Truck aprons are found at roundabouts and slip lanes. These allow large vehicles—trucks, buses, and recreational vehicles—to navigate the roundabout or turn without striking fixed objects or other road users.

== Truck apron construction ==
According to Alberta Transportation, "truck aprons are designed to support the weight of large trucks and help long vehicles turn safely through roundabouts. Truck aprons are between the road portion of the roundabout and the inner circle of the roundabout. On slip lanes, the truck apron is located between the road surface (bitumen) and the sidewalk.
Both in roundabouts and slip lanes the truck apron is raised slightly, in an attempt to keep light vehicles on the main road surface. The truck apron is constructed of reinforced concrete.
In many parts of North America planners, designers, and builders attempted to make truck aprons and roundabouts more attractive by stamping and colouring the concrete. From a distance the concrete looks like red paving stones.

== Roundabouts ==
Truck aprons are used on roundabouts and slip lanes to compensate for the off-tracking of larger vehicles.
Off-tracking is the shorter path that the rear wheels follow as a vehicle moves around a corner. The longer the vehicle and the sharper the turn, the greater the deviation between the path of the front wheels and the rear wheels, or off-tracking.
On some smaller roundabouts, the larger vehicle may have to proceed straight across the truck apron to safely navigate the roundabout.

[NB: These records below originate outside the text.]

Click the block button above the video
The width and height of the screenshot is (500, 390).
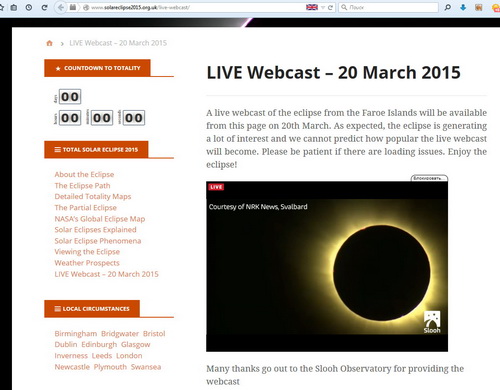[x=429, y=178]
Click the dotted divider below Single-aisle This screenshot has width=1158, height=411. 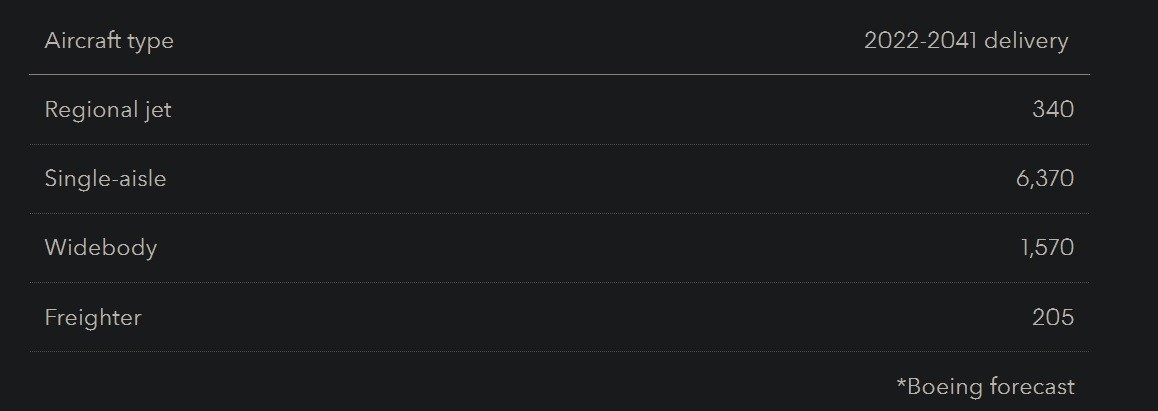(559, 213)
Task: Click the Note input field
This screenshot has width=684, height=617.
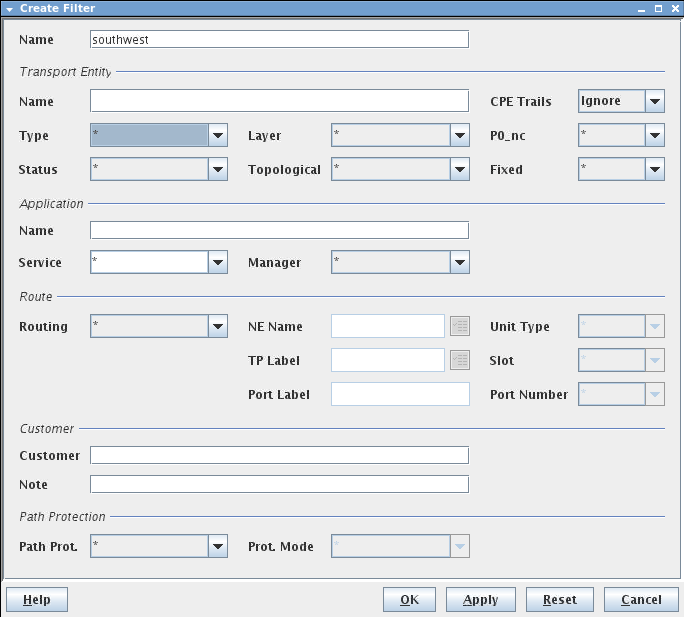Action: tap(279, 484)
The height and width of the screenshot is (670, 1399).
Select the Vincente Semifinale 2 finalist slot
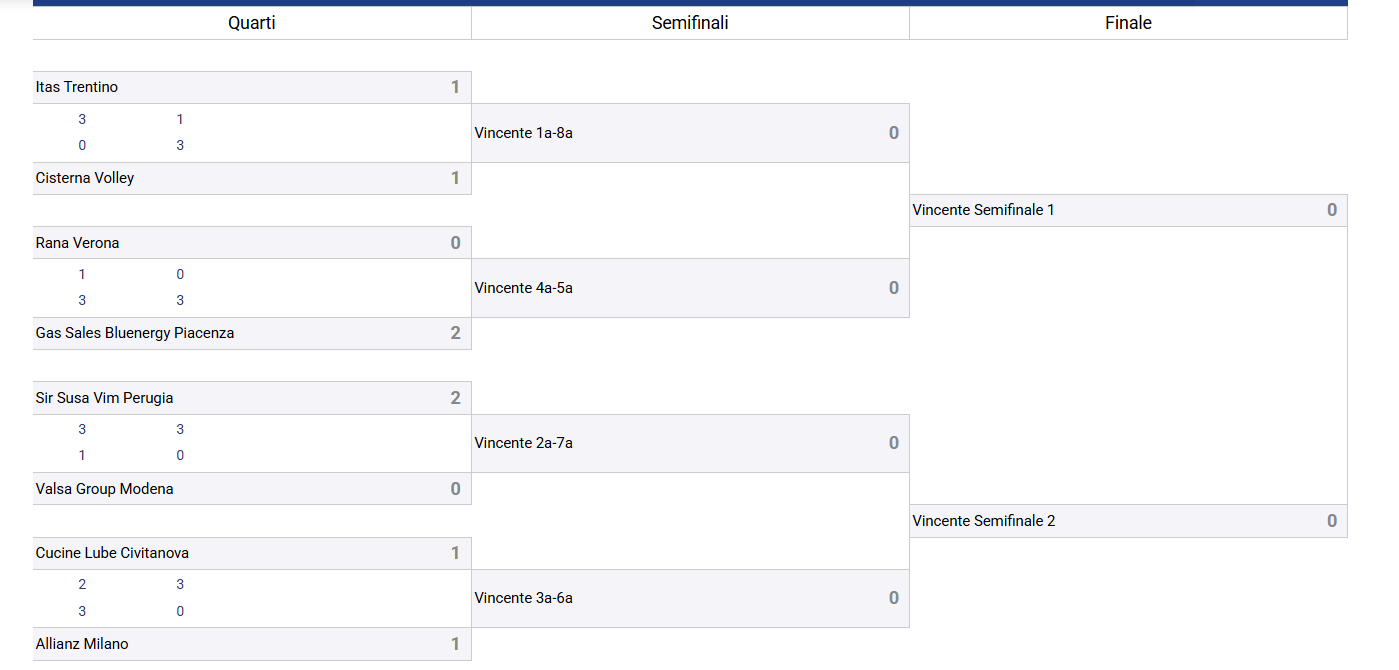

== Slip lanes (turning lanes) ==
Truck aprons are used on slip lanes to compensate for a larger vehicle's off-tracking and reduce the points of conflict in an intersection.
On smaller intersections or roundabouts, the truck apron allows for bigger right-turning vehicles to navigate the corner without the rear of the vehicle travelling over the sidewalk. By essentially widening the corner, the truck apron reduces the possibility of the rear portion of the vehicle driving over the sidewalk and striking a pedestrian or a fixed object.
On larger multi-lane intersections, the truck apron reduces points of intersection between large right-turning vehicles and lanes of opposing traffic. By widening the slip lane via the truck apron, large right turning vehicles are able to turn directly into the right-hand lane of the road onto which the vehicle is turning. The trailer or rear of the vehicle will safely off-track into the truck apron.

== Design limitations ==
Owing to their decorative appearance of truck aprons many drivers of large vehicles are reluctant to use these for their intended purpose. In many cases, the stamped, coloured concrete looks like paving- or cobblestone. Pedestrians may mistake the truck apron for part of the sidewalk. Owing to this error of misinterpreting the truck apron as part of the sidewalk, there is a risk of pedestrians being struck by off-tracking trailers.
Despite the conjecture, there is reduced chance of pedestrians using the truck apron as a sidewalk if there is a large vehicle approaching. Even when a truck apron is not present, most pedestrians will step back from the edge of the road when there is a large vehicle or semi-truck approaching for two reasons: to avoid the blast of air that accompanies large vehicles traveling at speed; because most people feel uncomfortable in close proximity to a large vehicle and will attempt to create distance by backing from the roadway as the vehicle approaches.